Dynamic Stretching Exercises
Dynamic stretching exercises are a great way to start your exercise routine. The following article will list out some of the most effective dynamic stretches.

Front Kicks
While standing straight, stretch your right hand forward and with your right leg, kick straight up in front of you, keeping your outstretched right hand as a target to kick towards. While kicking, keep your leg straight and do not bend either of your knees. Do 10 kicks with each leg. You should feel a stretch behind your knee in your hamstring muscle when you kick.
Side Squats
While standing with your feet shoulder-width apart, squat down. Shift your weight on your left leg and extend the right leg outwards to your right side. Slowly shift your weight onto your right leg, keeping your left leg firm. Try to squat as low as you can. Now again shift your weight back to the left leg, while keeping the right leg planted firmly on the ground. This movement involving squatting and shifting of body weight from one leg to the other will stretch your leg muscles thoroughly. Repeat it at least 10 times.
Trunk Rotators
These dynamic stretches are an extension of side bends and they work up the muscles of your abdomens. Here, you have to stand straight with feet shoulder-width apart and hands resting on your hips. Bend to your right and then, slowly rotate your torso backwards. Continue this circular motion and rotate towards your left, and then bend forwards till you complete the circle and come back to the starting position. Straighten up and then bend leftwards, repeat the same movement anti-clockwise. Do this at least 10 times. Remember to move slowly, do not bend your knees and breathe normally.
Half Squat
Stand straight with your hands stretched out in front. Bend your knees until your thighs are parallel to the floor while keeping your back straight. Hold the position for a few seconds, then return to the standing position. Repeat this exercise 16 times, breathe in while descending and breathe out while rising.
Hip Circles
One of the popular dynamic stretching exercises are hip circles. With your feet spread wider than your shoulder-width and hands on your hips, move your hips in a circle, in clockwise direction. Do this 10-15 times and then repeat in counter-clockwise direction.

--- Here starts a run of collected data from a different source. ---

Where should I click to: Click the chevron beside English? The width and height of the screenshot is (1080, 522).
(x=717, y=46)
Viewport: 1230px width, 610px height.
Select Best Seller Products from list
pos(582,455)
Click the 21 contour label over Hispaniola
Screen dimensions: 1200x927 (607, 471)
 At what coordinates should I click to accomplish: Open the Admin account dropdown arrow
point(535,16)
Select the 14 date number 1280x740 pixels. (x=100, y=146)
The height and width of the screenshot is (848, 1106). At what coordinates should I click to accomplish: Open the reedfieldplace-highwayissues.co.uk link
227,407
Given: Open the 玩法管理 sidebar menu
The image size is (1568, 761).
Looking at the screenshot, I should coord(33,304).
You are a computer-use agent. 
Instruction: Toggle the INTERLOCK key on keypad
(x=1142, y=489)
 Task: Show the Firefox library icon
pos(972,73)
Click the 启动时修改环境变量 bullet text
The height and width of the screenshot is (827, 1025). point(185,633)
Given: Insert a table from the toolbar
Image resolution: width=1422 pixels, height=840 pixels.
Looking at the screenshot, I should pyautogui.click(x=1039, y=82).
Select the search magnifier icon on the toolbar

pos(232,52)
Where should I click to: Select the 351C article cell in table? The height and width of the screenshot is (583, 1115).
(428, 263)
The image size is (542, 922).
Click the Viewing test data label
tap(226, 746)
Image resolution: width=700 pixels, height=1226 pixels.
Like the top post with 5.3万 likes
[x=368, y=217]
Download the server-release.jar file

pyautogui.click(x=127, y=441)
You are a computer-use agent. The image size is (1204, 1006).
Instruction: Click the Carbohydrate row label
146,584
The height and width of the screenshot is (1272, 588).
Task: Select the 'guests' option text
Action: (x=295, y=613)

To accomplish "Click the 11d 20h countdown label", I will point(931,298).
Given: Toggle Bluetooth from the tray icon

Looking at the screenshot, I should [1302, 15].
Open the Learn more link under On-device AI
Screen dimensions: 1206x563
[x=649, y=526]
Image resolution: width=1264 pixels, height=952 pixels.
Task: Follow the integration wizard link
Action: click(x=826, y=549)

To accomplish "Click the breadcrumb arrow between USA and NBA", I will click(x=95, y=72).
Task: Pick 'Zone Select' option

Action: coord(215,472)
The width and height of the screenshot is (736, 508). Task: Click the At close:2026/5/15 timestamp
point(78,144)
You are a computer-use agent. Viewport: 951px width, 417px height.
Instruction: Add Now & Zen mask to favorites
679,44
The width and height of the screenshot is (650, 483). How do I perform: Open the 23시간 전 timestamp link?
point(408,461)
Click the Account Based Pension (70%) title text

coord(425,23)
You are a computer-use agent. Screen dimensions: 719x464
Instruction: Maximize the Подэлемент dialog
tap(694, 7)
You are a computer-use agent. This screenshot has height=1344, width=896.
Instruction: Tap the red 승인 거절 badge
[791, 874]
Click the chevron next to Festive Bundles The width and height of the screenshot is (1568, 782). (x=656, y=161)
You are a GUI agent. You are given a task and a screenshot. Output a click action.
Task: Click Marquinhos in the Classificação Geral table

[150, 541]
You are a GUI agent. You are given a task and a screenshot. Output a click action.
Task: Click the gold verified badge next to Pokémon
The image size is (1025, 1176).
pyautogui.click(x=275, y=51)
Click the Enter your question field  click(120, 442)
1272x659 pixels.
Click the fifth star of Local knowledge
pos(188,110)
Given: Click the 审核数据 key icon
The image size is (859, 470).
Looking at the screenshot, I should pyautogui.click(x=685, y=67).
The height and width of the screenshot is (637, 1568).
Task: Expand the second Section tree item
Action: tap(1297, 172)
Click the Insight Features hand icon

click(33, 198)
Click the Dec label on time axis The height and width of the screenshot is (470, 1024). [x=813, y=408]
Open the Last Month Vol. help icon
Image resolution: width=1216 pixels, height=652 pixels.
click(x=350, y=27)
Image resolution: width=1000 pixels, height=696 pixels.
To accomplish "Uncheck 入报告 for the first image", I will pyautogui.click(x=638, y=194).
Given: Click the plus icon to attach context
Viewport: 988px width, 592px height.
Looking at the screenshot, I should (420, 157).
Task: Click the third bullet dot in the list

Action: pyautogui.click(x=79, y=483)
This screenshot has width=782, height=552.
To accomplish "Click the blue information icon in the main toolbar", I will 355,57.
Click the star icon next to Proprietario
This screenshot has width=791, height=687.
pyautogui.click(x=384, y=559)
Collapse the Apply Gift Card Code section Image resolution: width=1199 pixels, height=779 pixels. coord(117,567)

There are many other dynamic stretching exercises, such as lunges, leg swings, heel ups, arm swings, torso twists, etc., which involve moving of certain parts of the body repetitively. These exercises are better than the static stretching exercises, if you require to stretch your muscles before some dynamic activity.
Dynamic Stretching Vs. Static Stretching
Dynamic stretches involve motion i.e., actively moving a joint through a range of motions, while static stretching requires you to hold a stretch and does not involve motion. As per some research reports, static stretching doesn't really aid in injury prevention and performance enhancement. Static stretching in fact, decreases muscle strength by up to 9% for an hour after the stretch. Static stretching is not recommended before a game or dynamic activity, as it doesn't optimize performance on the field. On the other hand, dynamic stretching exercises prepare the body for movement.
For any athlete or sportsperson, dynamic stretches and stretching routine are one and the same thing. Dynamic stretching exercises improve muscle flexibility, stimulate the nervous system and decrease the chances of injury. That's why they are increasingly replacing static stretching exercises and have been adopted by sports persons in a major way.